## [Task instructions]
Restate verbatim the span of lines below between the line with "The image size is (700, 439)." and the line with "Task: Collapse the search panel chevron", including those two lines, and only that span.

## [Records supplied]
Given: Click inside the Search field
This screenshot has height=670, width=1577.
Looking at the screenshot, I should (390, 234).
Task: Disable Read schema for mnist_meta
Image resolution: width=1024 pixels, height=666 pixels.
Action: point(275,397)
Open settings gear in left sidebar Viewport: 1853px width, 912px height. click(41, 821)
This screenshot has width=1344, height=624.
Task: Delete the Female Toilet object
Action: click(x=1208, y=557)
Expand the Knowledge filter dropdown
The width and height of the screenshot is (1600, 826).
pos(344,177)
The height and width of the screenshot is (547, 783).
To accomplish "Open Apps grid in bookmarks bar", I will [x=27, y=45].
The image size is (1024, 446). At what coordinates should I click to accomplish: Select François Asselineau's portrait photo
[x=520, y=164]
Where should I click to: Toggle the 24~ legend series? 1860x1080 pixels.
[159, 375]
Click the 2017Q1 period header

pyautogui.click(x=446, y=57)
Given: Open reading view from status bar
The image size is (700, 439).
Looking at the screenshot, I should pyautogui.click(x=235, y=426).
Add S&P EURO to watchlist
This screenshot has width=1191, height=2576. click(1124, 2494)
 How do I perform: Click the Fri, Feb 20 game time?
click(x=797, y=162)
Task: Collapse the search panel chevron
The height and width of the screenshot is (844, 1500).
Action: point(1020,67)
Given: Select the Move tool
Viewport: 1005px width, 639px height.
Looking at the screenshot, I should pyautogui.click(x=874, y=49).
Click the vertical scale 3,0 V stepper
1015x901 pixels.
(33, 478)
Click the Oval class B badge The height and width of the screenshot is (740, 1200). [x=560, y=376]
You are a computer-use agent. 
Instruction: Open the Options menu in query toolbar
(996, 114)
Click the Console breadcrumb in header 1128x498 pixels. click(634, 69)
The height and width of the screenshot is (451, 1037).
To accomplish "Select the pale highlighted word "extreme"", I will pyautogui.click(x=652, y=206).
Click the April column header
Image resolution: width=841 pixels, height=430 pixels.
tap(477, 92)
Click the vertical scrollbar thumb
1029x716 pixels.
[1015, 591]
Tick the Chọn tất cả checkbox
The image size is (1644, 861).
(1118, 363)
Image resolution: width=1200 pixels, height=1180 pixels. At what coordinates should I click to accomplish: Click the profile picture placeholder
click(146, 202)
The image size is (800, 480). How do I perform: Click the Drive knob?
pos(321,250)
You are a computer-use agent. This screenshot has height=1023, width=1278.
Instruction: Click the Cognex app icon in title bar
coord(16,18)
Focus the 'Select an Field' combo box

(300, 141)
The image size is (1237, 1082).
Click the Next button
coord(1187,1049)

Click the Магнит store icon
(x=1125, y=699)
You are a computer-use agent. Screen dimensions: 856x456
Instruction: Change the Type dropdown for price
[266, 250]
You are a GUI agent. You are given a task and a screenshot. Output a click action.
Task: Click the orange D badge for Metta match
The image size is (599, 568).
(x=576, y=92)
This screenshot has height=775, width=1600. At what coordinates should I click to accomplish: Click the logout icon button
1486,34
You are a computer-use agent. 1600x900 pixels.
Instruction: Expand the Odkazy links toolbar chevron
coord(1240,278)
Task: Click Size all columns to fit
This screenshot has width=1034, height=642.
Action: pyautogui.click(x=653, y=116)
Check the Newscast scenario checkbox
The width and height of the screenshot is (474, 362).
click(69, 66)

## [Exercise solution]
The image size is (700, 439).
Looking at the screenshot, I should pyautogui.click(x=235, y=426).
Add S&P EURO to watchlist
This screenshot has width=1191, height=2576. click(1124, 2494)
 How do I perform: Click the Fri, Feb 20 game time?
click(x=797, y=162)
Task: Collapse the search panel chevron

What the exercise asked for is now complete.